## What is required
Transcribe word for word the lines below from the line with "You are a computer-use agent. Image" through the line with "Task: Expand the 同样大小 dropdown arrow", ends included.

[Dataset entries]
....

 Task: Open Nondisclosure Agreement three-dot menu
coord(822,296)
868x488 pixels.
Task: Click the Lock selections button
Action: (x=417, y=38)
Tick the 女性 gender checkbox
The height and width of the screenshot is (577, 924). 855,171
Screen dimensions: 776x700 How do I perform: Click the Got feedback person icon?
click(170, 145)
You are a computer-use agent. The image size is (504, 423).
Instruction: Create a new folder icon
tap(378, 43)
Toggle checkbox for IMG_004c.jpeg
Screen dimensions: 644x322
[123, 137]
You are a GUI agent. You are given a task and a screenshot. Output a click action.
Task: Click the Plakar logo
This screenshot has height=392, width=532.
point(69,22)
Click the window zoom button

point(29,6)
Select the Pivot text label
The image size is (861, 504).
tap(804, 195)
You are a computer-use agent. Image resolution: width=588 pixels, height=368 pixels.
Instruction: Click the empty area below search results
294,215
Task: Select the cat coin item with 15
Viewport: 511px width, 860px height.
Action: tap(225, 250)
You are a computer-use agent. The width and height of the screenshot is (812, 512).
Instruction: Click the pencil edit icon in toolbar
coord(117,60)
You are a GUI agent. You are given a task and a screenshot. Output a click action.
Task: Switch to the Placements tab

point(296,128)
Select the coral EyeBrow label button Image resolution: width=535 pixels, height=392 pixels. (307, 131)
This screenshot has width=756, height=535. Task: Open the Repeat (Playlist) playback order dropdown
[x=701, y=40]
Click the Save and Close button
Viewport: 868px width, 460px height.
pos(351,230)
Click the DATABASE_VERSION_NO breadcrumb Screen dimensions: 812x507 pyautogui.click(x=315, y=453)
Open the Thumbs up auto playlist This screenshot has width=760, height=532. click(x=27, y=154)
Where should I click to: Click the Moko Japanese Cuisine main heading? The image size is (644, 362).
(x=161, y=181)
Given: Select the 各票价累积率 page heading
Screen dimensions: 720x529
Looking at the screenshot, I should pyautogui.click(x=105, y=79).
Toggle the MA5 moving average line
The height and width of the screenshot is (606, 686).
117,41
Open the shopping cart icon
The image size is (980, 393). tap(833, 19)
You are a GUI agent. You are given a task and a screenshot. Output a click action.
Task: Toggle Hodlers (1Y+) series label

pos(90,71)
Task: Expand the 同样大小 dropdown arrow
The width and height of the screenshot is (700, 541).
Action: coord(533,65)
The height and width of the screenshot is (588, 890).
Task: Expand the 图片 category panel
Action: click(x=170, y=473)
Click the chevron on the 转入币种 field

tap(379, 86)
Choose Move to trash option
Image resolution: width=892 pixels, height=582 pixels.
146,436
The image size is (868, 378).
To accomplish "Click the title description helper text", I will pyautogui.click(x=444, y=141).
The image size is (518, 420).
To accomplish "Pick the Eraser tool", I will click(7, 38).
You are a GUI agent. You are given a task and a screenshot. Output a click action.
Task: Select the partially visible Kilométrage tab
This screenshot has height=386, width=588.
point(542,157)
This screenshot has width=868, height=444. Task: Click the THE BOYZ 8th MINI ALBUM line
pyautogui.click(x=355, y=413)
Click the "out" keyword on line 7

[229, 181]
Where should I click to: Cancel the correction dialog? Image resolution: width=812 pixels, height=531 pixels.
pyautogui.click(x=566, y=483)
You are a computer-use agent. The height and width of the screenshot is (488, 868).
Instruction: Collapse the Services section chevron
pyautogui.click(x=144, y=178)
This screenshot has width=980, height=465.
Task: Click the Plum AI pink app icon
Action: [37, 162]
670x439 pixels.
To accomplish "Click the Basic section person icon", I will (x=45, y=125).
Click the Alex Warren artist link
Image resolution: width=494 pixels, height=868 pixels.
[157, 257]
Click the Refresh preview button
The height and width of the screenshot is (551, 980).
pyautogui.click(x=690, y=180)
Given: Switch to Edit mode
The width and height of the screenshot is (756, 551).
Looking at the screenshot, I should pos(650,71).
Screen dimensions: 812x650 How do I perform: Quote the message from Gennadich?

....

## Answer section
You are a computer-use agent. Image resolution: width=588 pixels, height=368 pixels.
Instruction: Click the empty area below search results
294,215
Task: Select the cat coin item with 15
Viewport: 511px width, 860px height.
Action: tap(225, 250)
You are a computer-use agent. The width and height of the screenshot is (812, 512).
Instruction: Click the pencil edit icon in toolbar
coord(117,60)
You are a GUI agent. You are given a task and a screenshot. Output a click action.
Task: Switch to the Placements tab

point(296,128)
Select the coral EyeBrow label button Image resolution: width=535 pixels, height=392 pixels. (307, 131)
This screenshot has width=756, height=535. Task: Open the Repeat (Playlist) playback order dropdown
[x=701, y=40]
Click the Save and Close button
Viewport: 868px width, 460px height.
pos(351,230)
Click the DATABASE_VERSION_NO breadcrumb Screen dimensions: 812x507 pyautogui.click(x=315, y=453)
Open the Thumbs up auto playlist This screenshot has width=760, height=532. click(x=27, y=154)
Where should I click to: Click the Moko Japanese Cuisine main heading? The image size is (644, 362).
(x=161, y=181)
Given: Select the 各票价累积率 page heading
Screen dimensions: 720x529
Looking at the screenshot, I should pyautogui.click(x=105, y=79).
Toggle the MA5 moving average line
The height and width of the screenshot is (606, 686).
117,41
Open the shopping cart icon
The image size is (980, 393). tap(833, 19)
You are a GUI agent. You are given a task and a screenshot. Output a click action.
Task: Toggle Hodlers (1Y+) series label

pos(90,71)
Task: Expand the 同样大小 dropdown arrow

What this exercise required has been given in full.